3. Update operations and data flows
- Management simplification: Standardize prior authorization and billing across plans; rules that consistently reduce provider friction.
- Interoperability: Design overlapping systems so the plan/provider can see where members receive care in real time to maintain continuity.
4. Establish payment and financial flexibility
- On-site payment and target pricing supervision Curb high-cost hospital environment without compromising access.
- Dual Qualification Special Needs Program Ready (D-SNP): Prepare for years of branches, serial recruitment and reserve reserves.
5. Prevention advocates, social determinants of health and trust
- Rebalancing prevention expenditures: Using proven health-related social needs (HRSN) tools, its classification workflow matches realistic recommendation capabilities.
- Community Partnership Use warm handover, so members actually use the service.
- Trust the front line: Invest in Community Health Navigator (CHN)/onsite teams and training; relationship-based participation as the core outcome driver.
Bottom line
The imminent changes in Medicaid will place health plans directly on rocks and hard places. Many hope that losing members due to new eligibility rules (job requirements, undocumented exclusion and population reduction) will accelerate the stirring. result? Plans expect revenue to decrease, just as care disruptions increase costs and quality fines.

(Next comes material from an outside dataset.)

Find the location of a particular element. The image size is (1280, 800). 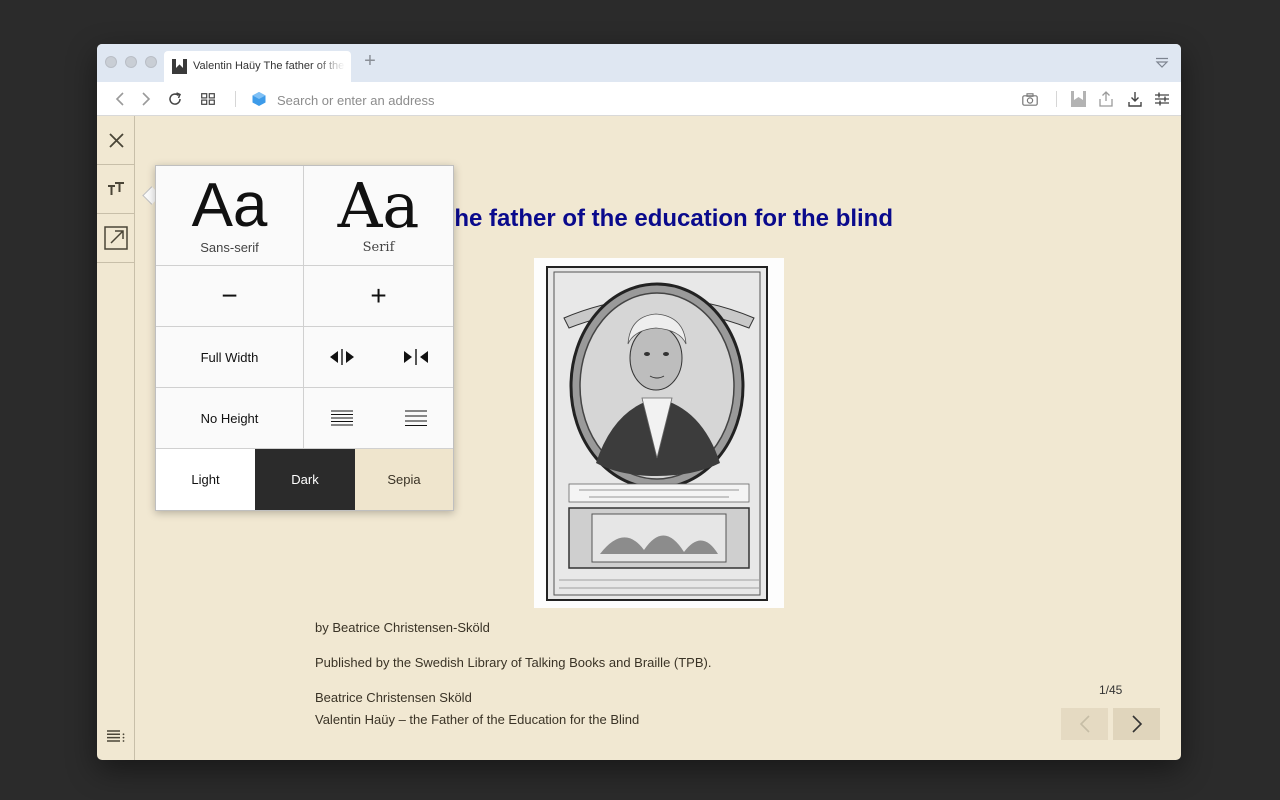

window-minimize-button is located at coordinates (131, 62).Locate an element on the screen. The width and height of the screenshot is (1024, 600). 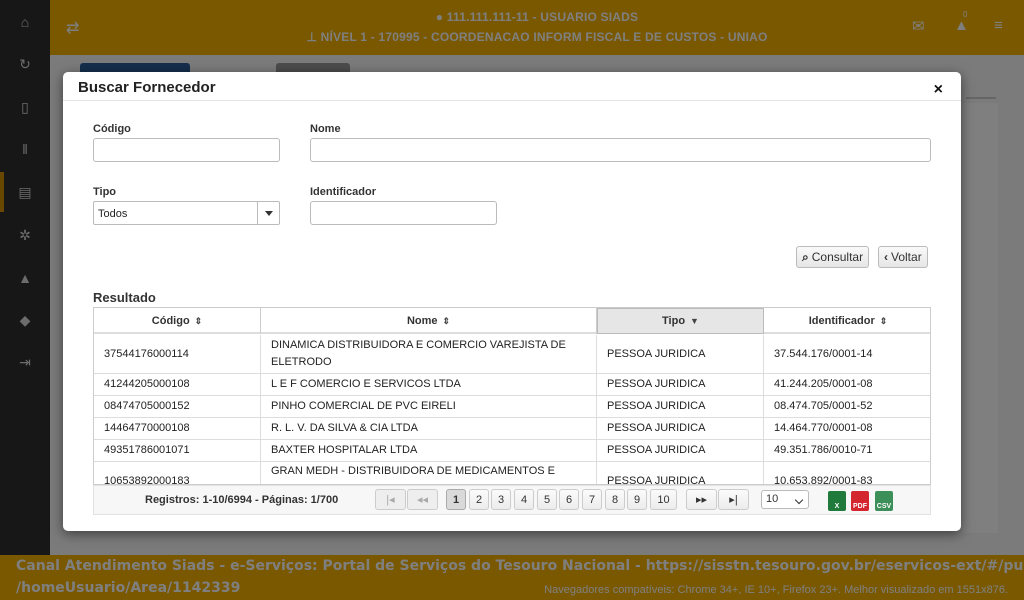
cell-identificador: 10.653.892/0001-83 is located at coordinates (824, 480).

These issues are not abstract policy debates – they are already formed operational and financial shocks. Health plans are preparing for change, but, from where I sit, there is no smarter guardrail, I believe the pressure will be cascading – members will lose coverage, providers will lose stability, and local economy will lose leaders in hosting health plans. Without thoughtful implementation, the new rules can create challenges across healthcare services, and consumers, consumers, consumers and local economies, and challenges. HR1 is not only a change in health policy; it has financial and operational impacts that markets, communities and policy makers need to carefully navigate.
Photo: Marchmeena29, Getty Images
Scott H. Since launching the company in 2014 to inspire and achieve better health missions, Schnell has developed Medzed’s business model, technology platform and membership acquisition program designed to work with managed health plans to improve member health outcomes, reduce utilization and reduce costs. Schnell is an entrepreneur who has been an entrepreneur for decades, growing, leading and selling several companies.